The ON ROLLBACK RETAIN CURSORS clause specifies what the system will do with implicit or explicit cursors opened after the SAVEPOINT statement in the case of a rollback; the last clause — ON ROLLBACK RETAIN LOCKS — changes the default behavior that instructs RDBMS not to release locks acquired after the SAVEPOINT statement.
See Chapter 14 for more information on explicit cursors. Both IBM and Oracle employ a concept of an implicit cursor — a special structure for manipulating data, when virtually every select statement opens one. The discussion of implicit cursors is beyond the scope of this book.
DB2 UDB also has RELEASE SAVEPOINT statement that destroys all the SAVEPONTS created after that named savepoint.
Microsoft SQL Server 2000 has the most unorthodox syntax, when it comes to establishing the SAVEPOINTs.
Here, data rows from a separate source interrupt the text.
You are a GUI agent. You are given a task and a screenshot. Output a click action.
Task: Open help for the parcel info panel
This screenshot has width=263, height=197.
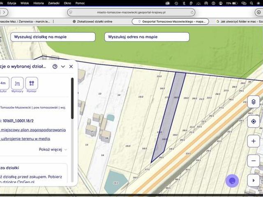click(55, 66)
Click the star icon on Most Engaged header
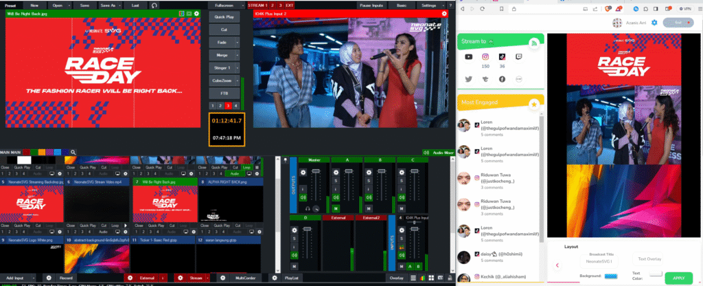The height and width of the screenshot is (286, 703). (x=533, y=104)
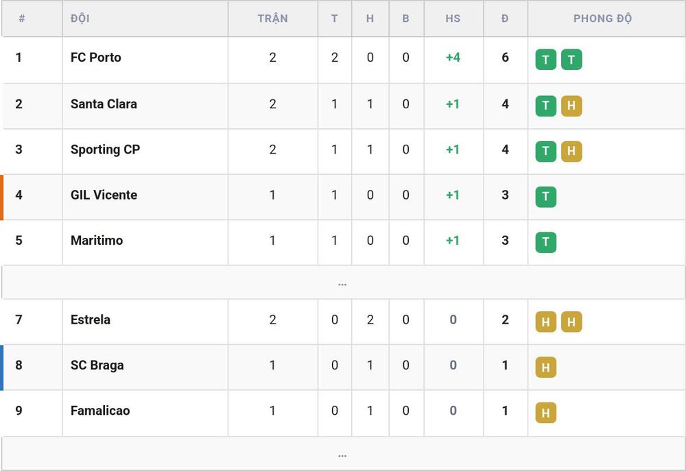Open the FC Porto team link
Viewport: 686px width, 471px height.
coord(96,58)
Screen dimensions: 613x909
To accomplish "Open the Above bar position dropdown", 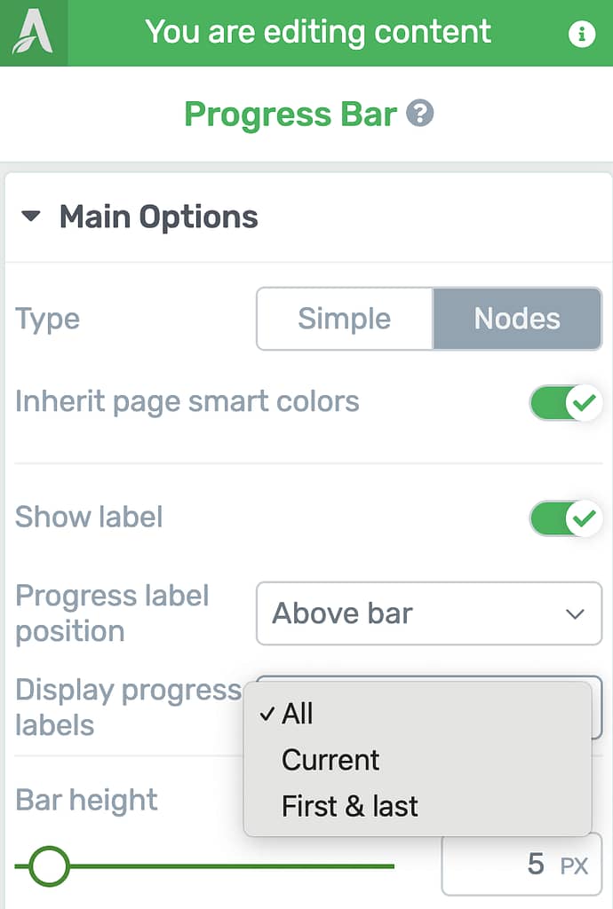I will (x=429, y=613).
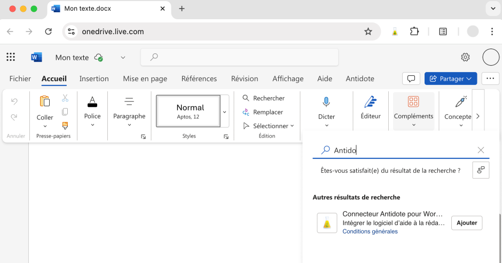Click the Concepteur designer icon
Image resolution: width=502 pixels, height=263 pixels.
[x=460, y=102]
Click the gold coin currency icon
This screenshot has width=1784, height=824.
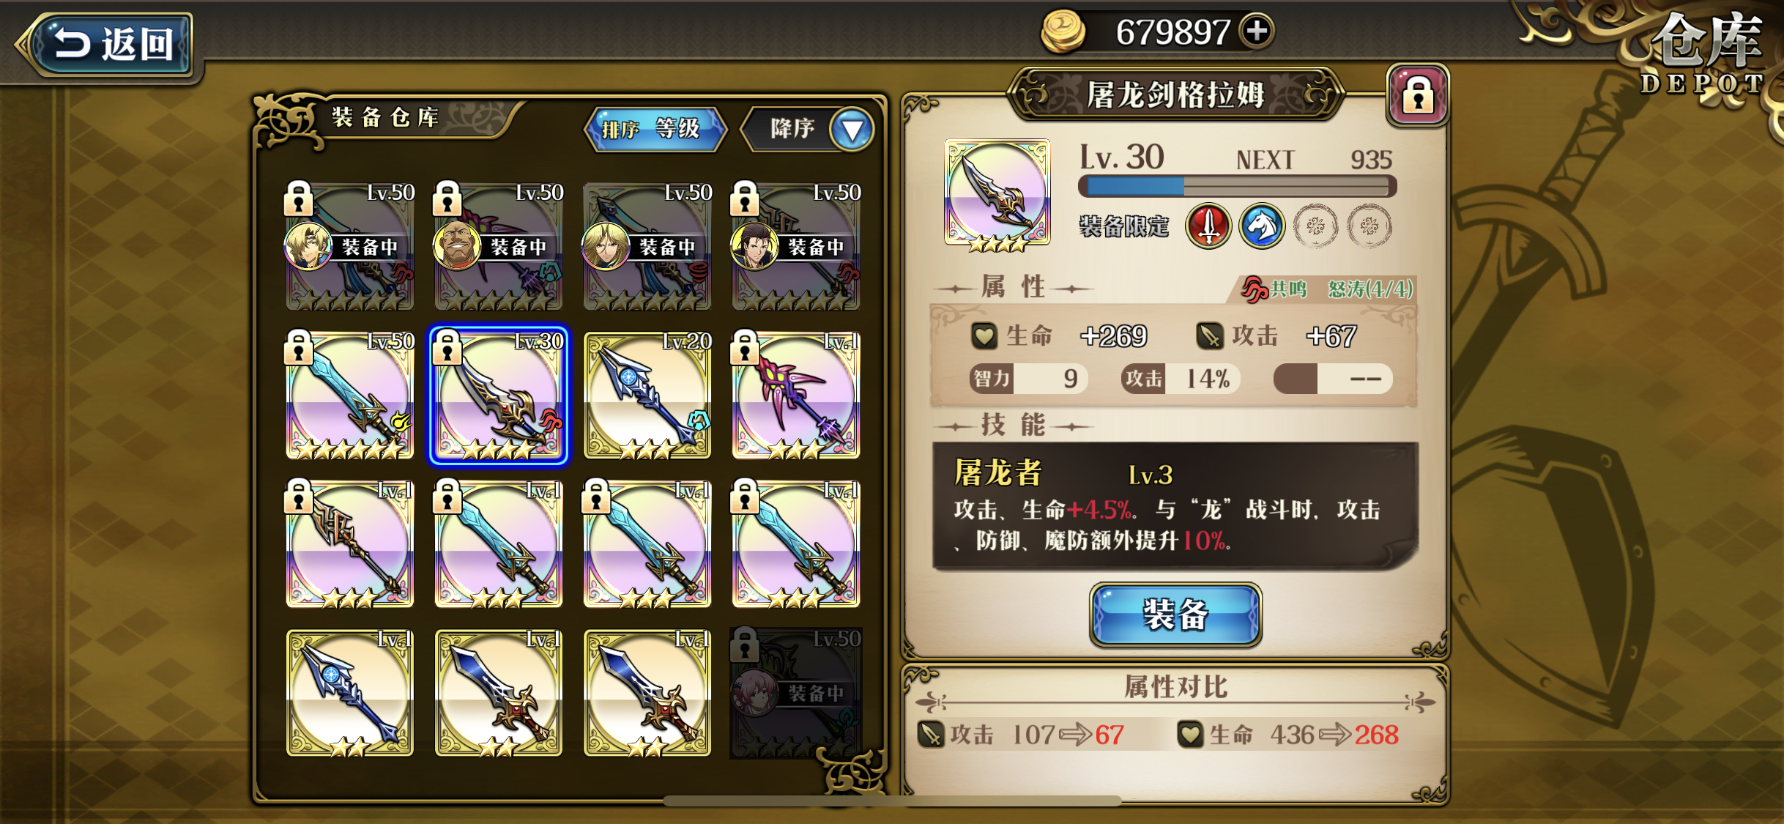coord(1063,31)
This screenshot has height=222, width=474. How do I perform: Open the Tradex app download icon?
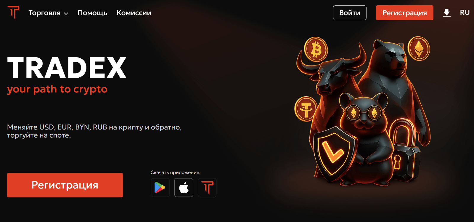click(207, 188)
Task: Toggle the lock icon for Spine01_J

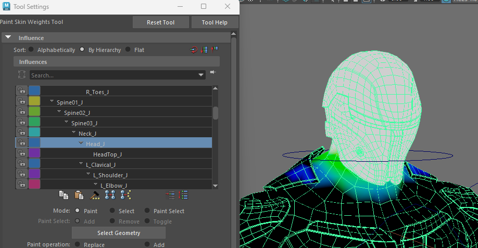Action: (x=21, y=101)
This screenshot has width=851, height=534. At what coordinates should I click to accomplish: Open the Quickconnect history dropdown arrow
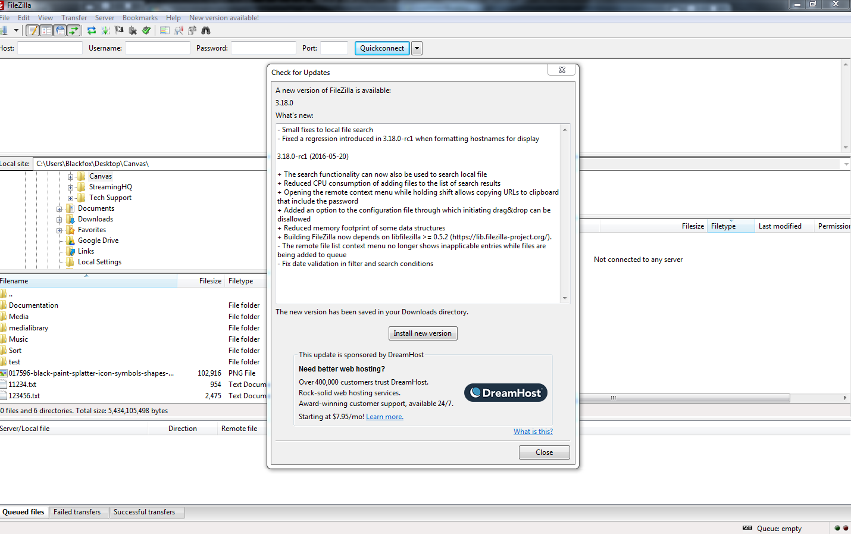coord(417,48)

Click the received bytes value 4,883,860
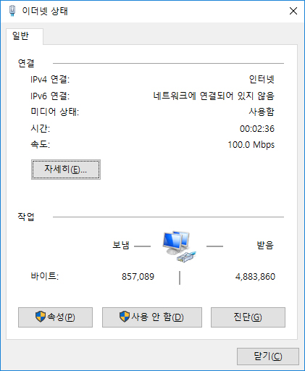[255, 277]
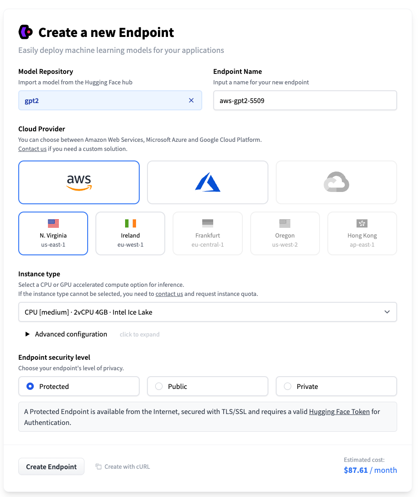Open the Hugging Face Token link
The height and width of the screenshot is (497, 420).
click(339, 412)
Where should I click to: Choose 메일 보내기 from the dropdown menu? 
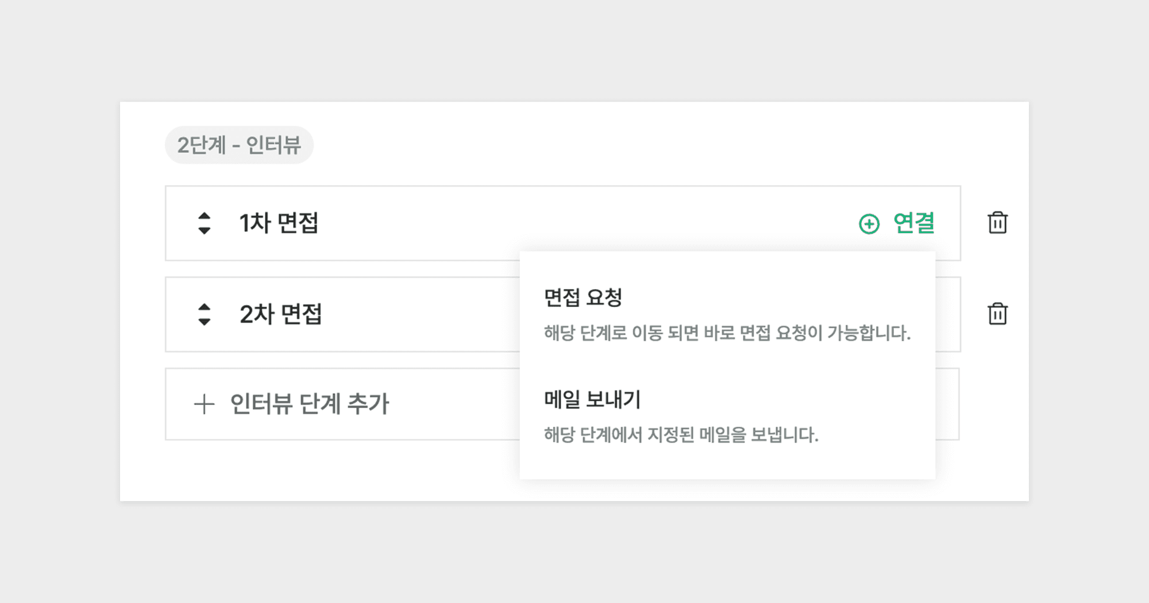pyautogui.click(x=592, y=399)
SAVE TRAN[SACTION] <savepoint name>
When rolling back to a specific SAVEPOINT, all data changes become undone, but all the locks are held until COMMIT or full ROLLBACK commands are issued. The SAVE TRAN [SACTION] statement is not supported in distributed transactions.
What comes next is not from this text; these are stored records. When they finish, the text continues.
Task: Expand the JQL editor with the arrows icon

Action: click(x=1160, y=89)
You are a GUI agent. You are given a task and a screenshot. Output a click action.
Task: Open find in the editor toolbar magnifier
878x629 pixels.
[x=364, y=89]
Here is an example illustrating use of the SAVE TRANSACTION statement in Microsoft SQL Server 2000:
BEGIN TRANSACTION trans1 UPDATE customer SET cust_status_s = 'N' WHERE cust_id_n = 1 SAVE TRANSACTION cust_1 UPDATE customer SET cust_status_s = 'N' WHERE cust_id_n = 2 ROLLBACK TRANSACTION cust_1 COMMIT TRANSACTION
This code begins a named transaction TRANS1, updates field CUST_STATUS_S for the customer whose ID is 1, then creates a SAVEPOINT with the name CUST_1. It then proceeds to update another customer's status, and then it rolls back the changes made for customer 2 by rolling back the transaction to the savepoint. The transaction is finally committed, and only the first update actually takes place.
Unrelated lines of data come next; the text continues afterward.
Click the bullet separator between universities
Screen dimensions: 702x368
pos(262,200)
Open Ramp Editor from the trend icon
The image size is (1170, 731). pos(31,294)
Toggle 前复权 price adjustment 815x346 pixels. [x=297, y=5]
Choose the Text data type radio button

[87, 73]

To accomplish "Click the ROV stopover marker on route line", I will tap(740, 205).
There are different transaction isolation levels. Isolation levels refer to the ability of the transaction to see the world (data) outside its own scope, i.e., data modified by any other transaction. The SQL99 standard isolation levels are listed in Table 7-5.
This level is the lowest of all isolation levels, permitting dirty reads (i.e., able to see uncommitted data). No locks are issued, none honored.
This level specifies that shared locks will be held while data is being read. No dirty reads (containing uncommitted data) are permitted; though phantom reads (when row number changes between the reads) may occur.
No changes will be allowed for the data selected by a query (locked for updates, deletes, etc.), but phantom rows may appear.
The highest level of transaction isolation; places a lock for the whole dataset; no modifications from outside are allowed until the end of the transaction.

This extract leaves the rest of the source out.